I give him a fireball on a recharge, pick the recharge rate and give him the default numbers for a 10th level limited use power for this but I'll have to choose (by DM fiat) things like range as well as the powers blast etc. I give him the Uppercut move also on a recharge and give it some numbers - I'll also attach some conditions to this one - say push 2 and knocks prone (this sends his melee opponent flying back and knocks them down if they are hit.

That covers his main attack powers. I'm going to give him a nasty defence ability that is sort of like the all encompassing 'block' in Street Fighter. As an at will immediate reaction (once per round essentially) when he is hit he can 'block' which reduces the damage from whatever hit him to the minimium possible damage (i.e. the players are assumed to have rolled the lowest possible numbers on their damage dice). I'm going to also give him a movement power to leap over enemies.

I commit all of this to a statblock and I'm done. It Since I'm practiced at this I can make this monster in roughly the same amount of time it takes me to explain it in this post and even a new DM would mainly just be slowed up by figuring out how to translate the ideas into the way game mechanics are written.

Oh as an aside I can tell you right know that if your players fought this guy what they will remember is the immediate reaction block power...the fire ball and uppercut will quickly fade away from their memory but - bastard kept nerfing our good attacks will stick. Mainly because this is a trick that interacts with them - they need to figure out how to draw out that 'block' and then, after Riuken has used it for the round, pile on good attack powers - it interacts with them.

This same DM fiat element works in other areas as well - NPCs do what teh DM says they can do - if you need an NPC that can leap from a 20' balcony and keep running for some scene then he has the 'leap from balcony power'. If an NPC is such a great blacksmith that she is the only person in the world that can repair the magic sword Yservig then that is true because the MD said it was.

Setting up interactive encounters runs the same way - use of the numbers on page 42/126 gives the correct ranking of the skills for whatever the PCs are trying to do, hence the act of the DM putting something into an adventure makes it level appropriate by default.

ShadowcatX wrote:


I don't recall being impressed with dual classing, mutliclassing, or whatever it was in the first book. Is there some other support to it?

Yes - they are called Hybrids. Introduced in PHB3 however they mainly effect the older classes so if your starting with Essentials you may see this in play only in a very limited way.
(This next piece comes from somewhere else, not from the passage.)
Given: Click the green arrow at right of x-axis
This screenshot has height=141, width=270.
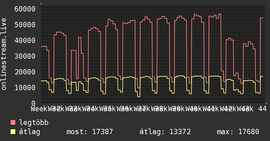Looking at the screenshot, I should pyautogui.click(x=266, y=103).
If you choose to keep expanding (especially if you start using the DDI) you'll see them more often.


ProfessorCirno wrote:


3) Inherent Bonuses and Boons means you never have to worry about doling out loot again. Like, ever. Give the wacky, bizarro magic items you really want to and wave your cares about itemization goodbye.

Note that this is true but optional. By default most groups still use the basic magic item system.


Jeremy Mac Donald wrote:
ProfessorCirno wrote:


3) Inherent Bonuses and Boons means you never have to worry about doling out loot again. Like, ever. Give the wacky, bizarro magic items you really want to and wave your cares about itemization goodbye.
Note that this is true but optional. By default most groups still use the basic magic item system.

I sadly can't help those who don't use the best thing to ever come to D&D :(

As far as hybrids and multiclassing go, multiclassing is meant to represent someone who just dabbles a bit in the other class while specializing in their own, while hybrids are more old school multiclassing a'la AD&D. 3e's pick as you go classes are sort of a 3e only thing.